#### PASSAGE SHOWN
- - -

I've ended up mostly using an "exploding kitty" style handling of situations that might fail. Any function that may fail returns a special optional that will "explode" (abort & write an error message) if you just use it's value without checking or "defusing" it first. Makes the code flow very straight forward, and any unexpected situation is localized (you don't end up getting 100+ stack traces).

@N.... 6 месяцев назад

That has its advantages, but a problem is that the location where the "explosion" occurs might be rather far away from when the initial problem actually occurred, e.g. due to storing that explosive optional and accessing it later. This can make debugging it rather difficult.

@MatthewWalker0 6 месяцев назад

that's a fun card game ;)

@AGeekTragedy 6 месяцев назад

I was expecting the reveal to be that the "something else" that we need in the language is often just a variant (or an optional or an expected). That would fulfil a lot of the stated requirements: deterministic (at least as far as the types in the variant are); flexible (i.e. not "a monolithic chainsaw"); and able to communicate different types of information differently.

@TheArech 6 месяцев назад

Excellent talk, one of the best I've seen. Thank you, Erik!

@anon_y_mousse 6 месяцев назад

I'm sure it's in your list, but file open errors would be a type that is recoverable. Generally it's due to the user mistyping a file name and you can simply request that they try again. As a compiler author, another would be malformed code fragments. Say for instance you're designing a language that uses semicolons as statement terminators. You might decide that when you can reason about whether what you've seen thus far is a complete statement that you only need to warn the user that they dropped a semicolon. If you can't reason about it, then by all means abort with an error, but that's frequently not the case.

@terragame5836 4 месяца назад

You don't really need full understanding of an error to handle it. Quite often, you only need to know some bounds for what the error could affect. Like, for instance, running a third-party plugin, getting an error from it and deactivating it while having confidence that any possible damage is localized to its inner workings. You don't really care what the error is in this case (other thanfor debugging), but you have a very clear handling strategy for it regardless

@SolarLiner 6 месяцев назад

"Undefined behavior isn't so bad as long as it does the same thing everytime" (6:21) -- so that is, never? Even taking the system as a whole and as a black box, how can the funtional safety practitioner sign off on the behavior of a system that is eventually led by undefined behavior? The crutch is in the name, the behavior of the software is undefined, and therefore cannot be relied upon. It can't "[do] the same thing everytime", there are no guarantees or documentation, might change from one compiler to the next, or from one (abstract|concrete) machine state to the next. I am not in safety-critical software, so maybe I'm missing something here, but I really don't understand the point of view. I also haven't watched the rest of the talk yet, so that may be adressed in a further section or in the questions.

@ABaumstumpf 6 месяцев назад

"how can the funtional safety practitioner sign off on the behavior of a system that is eventually led by undefined behavior?" You are looking at that from the completely wrong direction. Accessing a float as an int is undefined behaviour - and a very popular example of how that can be used. Your error is equating the language-specifications with reality. What C++ says is undefined behaviour has no impact on what the compiler will do. "there are no guarantees or documentation" And this is also completely wrong. the language can ONLY say what is undefined based on its own rules. Have you ever seen microcontrollers? Many of them come with their own compiler that simply make certain actions well-defined behaviour and that behaviour IS guaranteed. You still write your code normally in C++, everything works as you would expect with the only difference being that you can also do thing that C++ does not define a behaviour for.

- - -

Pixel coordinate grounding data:
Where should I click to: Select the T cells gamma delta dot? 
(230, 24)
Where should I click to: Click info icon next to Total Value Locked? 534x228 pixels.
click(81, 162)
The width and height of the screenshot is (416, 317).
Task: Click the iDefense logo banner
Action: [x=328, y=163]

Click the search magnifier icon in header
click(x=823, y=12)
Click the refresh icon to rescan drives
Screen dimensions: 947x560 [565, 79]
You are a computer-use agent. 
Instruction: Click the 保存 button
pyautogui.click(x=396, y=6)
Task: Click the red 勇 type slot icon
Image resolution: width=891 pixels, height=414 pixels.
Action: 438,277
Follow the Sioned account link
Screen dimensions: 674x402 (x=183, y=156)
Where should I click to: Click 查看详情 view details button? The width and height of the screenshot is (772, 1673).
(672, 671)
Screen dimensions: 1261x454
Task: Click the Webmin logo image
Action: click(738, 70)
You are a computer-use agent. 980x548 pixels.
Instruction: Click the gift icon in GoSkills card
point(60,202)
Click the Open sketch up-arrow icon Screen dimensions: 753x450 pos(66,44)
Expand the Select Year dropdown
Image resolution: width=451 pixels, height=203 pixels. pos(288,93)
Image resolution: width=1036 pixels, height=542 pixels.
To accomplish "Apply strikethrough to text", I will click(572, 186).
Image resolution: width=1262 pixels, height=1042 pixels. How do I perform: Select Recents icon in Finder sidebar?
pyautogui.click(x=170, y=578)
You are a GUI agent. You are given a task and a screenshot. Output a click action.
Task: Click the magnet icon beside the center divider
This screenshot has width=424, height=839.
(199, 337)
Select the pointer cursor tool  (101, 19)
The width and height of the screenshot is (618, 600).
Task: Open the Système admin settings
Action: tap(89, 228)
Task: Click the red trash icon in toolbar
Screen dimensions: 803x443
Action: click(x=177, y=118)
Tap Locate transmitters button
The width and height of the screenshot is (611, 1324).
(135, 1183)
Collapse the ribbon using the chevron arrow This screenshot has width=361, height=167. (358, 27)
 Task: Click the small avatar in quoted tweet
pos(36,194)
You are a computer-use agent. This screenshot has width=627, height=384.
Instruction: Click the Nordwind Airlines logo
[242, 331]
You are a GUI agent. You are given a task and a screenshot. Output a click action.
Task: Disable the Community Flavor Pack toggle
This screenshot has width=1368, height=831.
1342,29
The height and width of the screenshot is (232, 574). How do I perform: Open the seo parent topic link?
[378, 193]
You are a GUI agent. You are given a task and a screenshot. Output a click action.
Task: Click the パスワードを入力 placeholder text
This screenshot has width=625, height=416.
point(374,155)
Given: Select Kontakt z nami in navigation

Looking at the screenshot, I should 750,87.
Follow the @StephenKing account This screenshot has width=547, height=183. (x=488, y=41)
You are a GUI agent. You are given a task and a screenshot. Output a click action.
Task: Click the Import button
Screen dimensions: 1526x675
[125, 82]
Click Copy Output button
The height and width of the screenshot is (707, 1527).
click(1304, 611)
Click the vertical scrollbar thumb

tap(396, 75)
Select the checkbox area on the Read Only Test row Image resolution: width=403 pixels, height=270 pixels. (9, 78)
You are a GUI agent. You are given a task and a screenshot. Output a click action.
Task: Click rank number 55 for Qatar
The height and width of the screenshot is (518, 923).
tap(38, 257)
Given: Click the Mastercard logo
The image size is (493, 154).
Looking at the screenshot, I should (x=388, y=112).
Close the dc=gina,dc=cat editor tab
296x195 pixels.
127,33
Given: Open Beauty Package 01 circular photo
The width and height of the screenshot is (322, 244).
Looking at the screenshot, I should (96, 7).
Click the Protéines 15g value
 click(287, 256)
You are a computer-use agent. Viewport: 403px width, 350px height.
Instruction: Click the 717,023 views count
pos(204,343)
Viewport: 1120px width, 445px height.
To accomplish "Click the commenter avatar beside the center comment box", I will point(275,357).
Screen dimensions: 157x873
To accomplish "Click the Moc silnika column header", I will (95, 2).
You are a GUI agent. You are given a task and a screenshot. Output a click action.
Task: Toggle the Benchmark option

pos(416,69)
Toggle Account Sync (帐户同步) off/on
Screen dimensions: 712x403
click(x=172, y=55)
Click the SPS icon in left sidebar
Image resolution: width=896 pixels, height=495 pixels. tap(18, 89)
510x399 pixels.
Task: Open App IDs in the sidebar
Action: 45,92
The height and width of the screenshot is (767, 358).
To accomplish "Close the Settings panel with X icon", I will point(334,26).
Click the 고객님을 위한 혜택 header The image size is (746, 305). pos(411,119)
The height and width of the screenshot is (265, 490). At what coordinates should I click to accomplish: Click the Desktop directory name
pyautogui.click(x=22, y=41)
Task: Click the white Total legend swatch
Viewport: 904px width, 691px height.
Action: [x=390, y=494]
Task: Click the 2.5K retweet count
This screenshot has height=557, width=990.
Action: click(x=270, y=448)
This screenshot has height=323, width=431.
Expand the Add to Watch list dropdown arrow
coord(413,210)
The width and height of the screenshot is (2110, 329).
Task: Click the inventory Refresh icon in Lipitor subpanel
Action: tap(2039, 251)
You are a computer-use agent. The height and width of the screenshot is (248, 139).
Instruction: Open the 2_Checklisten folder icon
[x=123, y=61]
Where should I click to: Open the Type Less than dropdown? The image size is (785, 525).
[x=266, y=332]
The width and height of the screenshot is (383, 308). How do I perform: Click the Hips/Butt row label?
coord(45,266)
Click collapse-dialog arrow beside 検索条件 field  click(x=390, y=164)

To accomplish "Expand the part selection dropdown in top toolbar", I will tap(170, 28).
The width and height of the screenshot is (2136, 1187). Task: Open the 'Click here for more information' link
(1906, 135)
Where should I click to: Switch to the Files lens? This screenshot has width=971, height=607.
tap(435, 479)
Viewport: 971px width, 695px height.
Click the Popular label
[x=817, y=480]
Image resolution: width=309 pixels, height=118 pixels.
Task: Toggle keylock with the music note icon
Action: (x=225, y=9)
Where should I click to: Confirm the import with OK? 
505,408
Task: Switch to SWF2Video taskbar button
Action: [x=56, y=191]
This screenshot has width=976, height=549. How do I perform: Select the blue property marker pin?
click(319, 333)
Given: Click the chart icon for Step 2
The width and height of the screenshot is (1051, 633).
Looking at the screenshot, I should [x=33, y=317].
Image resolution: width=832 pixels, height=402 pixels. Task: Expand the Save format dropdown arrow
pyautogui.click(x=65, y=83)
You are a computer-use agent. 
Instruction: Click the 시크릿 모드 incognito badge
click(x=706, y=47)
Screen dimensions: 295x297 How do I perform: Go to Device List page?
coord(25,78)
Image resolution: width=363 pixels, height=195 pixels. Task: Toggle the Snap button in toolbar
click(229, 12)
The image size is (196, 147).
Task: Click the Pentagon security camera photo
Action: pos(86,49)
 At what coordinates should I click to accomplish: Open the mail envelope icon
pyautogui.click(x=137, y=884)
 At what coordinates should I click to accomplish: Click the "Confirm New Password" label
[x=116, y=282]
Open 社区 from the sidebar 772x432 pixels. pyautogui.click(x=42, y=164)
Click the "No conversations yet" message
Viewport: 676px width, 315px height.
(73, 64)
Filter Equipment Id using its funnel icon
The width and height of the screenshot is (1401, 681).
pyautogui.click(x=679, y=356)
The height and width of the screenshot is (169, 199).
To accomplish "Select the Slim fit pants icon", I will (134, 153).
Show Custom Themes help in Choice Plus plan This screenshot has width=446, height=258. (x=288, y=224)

- - -

#### TASKS TO CARRY OUT
(1) Reproduce the stretch from "That has its" through "Thank you, Erik!" in the comment thread, swapping "variant" for "tagged union".
(2) Summarize the comment thread in two sentences.
(3) Based on the comment thread, answer yes or no to each statement and quote the words that decide it: (a) One commenter says the "exploding" optional approach can make debugging hard. (b) A commenter calls file open errors generally unrecoverable. (c) A commenter says you need full understanding of an error to handle it.

#### SOLUTION LIST
(1)
That has its advantages, but a problem is that the location where the "explosion" occurs might be rather far away from when the initial problem actually occurred, e.g. due to storing that explosive optional and accessing it later. This can make debugging it rather difficult.

@MatthewWalker0 6 месяцев назад

that's a fun card game ;)

@AGeekTragedy 6 месяцев назад

I was expecting the reveal to be that the "something else" that we need in the language is often just a tagged union (or an optional or an expected). That would fulfil a lot of the stated requirements: deterministic (at least as far as the types in the tagged union are); flexible (i.e. not "a monolithic chainsaw"); and able to communicate different types of information differently.

@TheArech 6 месяцев назад

Excellent talk, one of the best I've seen. Thank you, Erik!

(2) Commenters on a talk discuss handling errors, including returning optionals that abort with an error message if used unchecked, returning variants, and treating some errors, such as file open errors, as recoverable. They also argue over undefined behavior: one says it cannot be relied upon, while another answers that compilers, such as those for many microcontrollers, can make such actions well defined and guaranteed.

(3)
(a) Yes: "This can make debugging it rather difficult."
(b) No: "file open errors would be a type that is recoverable"
(c) No: "You don't really need full understanding of an error to handle it."